Cindy Y Chang et al. Emerg Med J. 2016 Nov.

Abstract

Objective: To estimate the global and national burden of emergency conditions, and compare them to emergency care usage rates.

Methods: We coded all 291 Global Burden of Disease 2010 conditions into three categories to estimate emergency burden: conditions that, if not addressed within hours to days of onset, commonly lead to serious disability or death; conditions with common acute decompensations that lead to serious disability or death; and non-emergencies. Emergency care usage rates were obtained from a systematic literature review on emergency care facilities in low-income and middle-income countries (LMICs), supplemented by national health system reports.

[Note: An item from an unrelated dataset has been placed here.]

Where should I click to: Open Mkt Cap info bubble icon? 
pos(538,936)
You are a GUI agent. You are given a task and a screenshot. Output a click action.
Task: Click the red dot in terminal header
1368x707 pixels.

Findings: All 15 leading causes of death and disability-adjusted life years (DALYs) globally were conditions with potential emergent manifestations. We identified 41 facility-based reports in 23 countries, 12 of which were in LMICs; data for 17 additional countries were obtained from national or regional reports on emergency usage. Burden of emergency conditions was the highest in low-income countries, with median DALYs of 47 728 per 100 000 population (IQR 45 253-50 085) in low-income, 25 186 (IQR 21 982-40 480) in middle-income and 15 691 (IQR 14 649-16 382) in high-income countries. Patterns were similar using deaths to measure burden and excluding acute decompensations from the definition of emergency conditions. Conversely, emergency usage rates were the lowest in low-income countries, with median 8 visits per 1000 population (IQR 6-10), 78 (IQR 25-197) in middle-income and 264 (IQR 177-341) in high-income countries.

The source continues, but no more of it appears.